Het is een walkie talkie. Wat kun je daarmee doen? Praten met iemand anders. Zal ik eens kijken of er iemand antwoordt… Hé, wie is dat? Myrthe! Zij heeft er ook één. We kunnen haar niet zien, maar ik kan wel met haar praten, contact met haar hebben.
Dat ging goed hè?! Weet je, we hebben deze walkie talkies wel eens gebruikt op de Franse snelweg, toen we 130 reden. Toen werd het een Drivie Talkie… We zagen elkaar niet, maar konden wel contact met elkaar hebben.
Weet je waar dat op lijkt? Op bidden. Bidden is praten met God, toch? De Here God zien we niet, maar we kunnen wel met Hem praten. Dat is bidden. Contact met God. Wij bedanken Hem, we vragen Hem. En hoe horen we God dan? In onze gedachten, in ons hart. Soms ook via andere mensen. En natuurlijk in de Bijbel. Daar spreekt God. En daar mogen wij dan weer op antwoorden.
Zo is bidden praten met God, contact hebben met Hem. Dat is heel belangrijk! Hoe ik dat weet? Omdat Jezus ook vaak bad, telkens weer. Daar gaan jullie straks ook over horen op de kindernevendienst. Hij kon niet zonder het contact met zijn Vader in de hemel, nou dan kunnen wij het zeker ook niet.
Iemand vergelijk bidden ook eens met adem. Kun je zonder adem. Ik zal het eens proberen om mijn adem in te houden… Nee, dat lukt niet: zonder adem kan ik niet leven, kan ik niet praten, ben ik niets. Zo kunnen we ook niet zonder bidden, dat is net als adem.
Een goede kindernevendienst en tot straks.

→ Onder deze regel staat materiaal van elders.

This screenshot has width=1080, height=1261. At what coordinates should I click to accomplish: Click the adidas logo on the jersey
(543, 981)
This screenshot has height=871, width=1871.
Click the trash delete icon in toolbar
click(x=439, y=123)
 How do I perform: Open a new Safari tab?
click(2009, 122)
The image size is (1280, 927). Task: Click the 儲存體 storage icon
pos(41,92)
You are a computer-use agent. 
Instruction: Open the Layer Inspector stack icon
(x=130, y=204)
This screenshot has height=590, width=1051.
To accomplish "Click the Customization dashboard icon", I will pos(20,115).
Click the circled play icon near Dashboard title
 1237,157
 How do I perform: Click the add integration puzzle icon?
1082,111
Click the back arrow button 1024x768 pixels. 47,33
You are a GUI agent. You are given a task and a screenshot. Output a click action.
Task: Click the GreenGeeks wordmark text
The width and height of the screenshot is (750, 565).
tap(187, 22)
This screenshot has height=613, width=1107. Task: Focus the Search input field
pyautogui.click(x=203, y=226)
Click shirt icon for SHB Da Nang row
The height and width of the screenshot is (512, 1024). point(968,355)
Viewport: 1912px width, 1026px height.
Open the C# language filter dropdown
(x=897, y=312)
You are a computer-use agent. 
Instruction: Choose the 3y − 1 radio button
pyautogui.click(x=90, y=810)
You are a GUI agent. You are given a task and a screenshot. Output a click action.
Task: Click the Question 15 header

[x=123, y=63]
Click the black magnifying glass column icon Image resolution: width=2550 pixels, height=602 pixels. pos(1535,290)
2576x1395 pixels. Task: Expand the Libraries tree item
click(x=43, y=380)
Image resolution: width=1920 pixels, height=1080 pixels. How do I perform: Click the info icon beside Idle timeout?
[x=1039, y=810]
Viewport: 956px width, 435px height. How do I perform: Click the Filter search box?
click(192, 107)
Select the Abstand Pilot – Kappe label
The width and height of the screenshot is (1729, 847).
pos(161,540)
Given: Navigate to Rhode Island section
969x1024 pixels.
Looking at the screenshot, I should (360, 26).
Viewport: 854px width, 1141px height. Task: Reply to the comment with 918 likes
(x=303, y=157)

schriftlezing   1 Petrus 3:1-7

zingen  Evangelische Liedbundel 166:1,3,4

verkondiging

Gemeente van Jezus Christus,

Er zijn van die bijbelgedeelten, die schuren. Zeker voor mensen in de 21e eeuw. Zo’n bijbelgedeelte is ons tekstgedeelte ook, of niet? Want wat dachten jullie, beste vrouwen en meiden, toen we vers 1 lazen: ‘Voor u, vrouwen, geldt hetzelfde: erken het gezag van uw man’? Of zoals het in de Herziene Statenvertaling nog wat sterker staat: ‘Wees uw eigen mannen onderdanig’?
En wat dacht je van Sara die verderop ten voorbeeld wordt gesteld: ‘zij gehoorzaamde Abraham en noemde hem ‘heer’. Mmm, een vrouw die ‘heer’ tegen haar man zegt?! Klinkt dat niet heel onderdanig, om niet te zeggen ‘slaafs’?! Zeker in onze tijd waarin de gelijkheid van man en vrouw zo’n uitgangspunt is. Zoiets schuurt toch?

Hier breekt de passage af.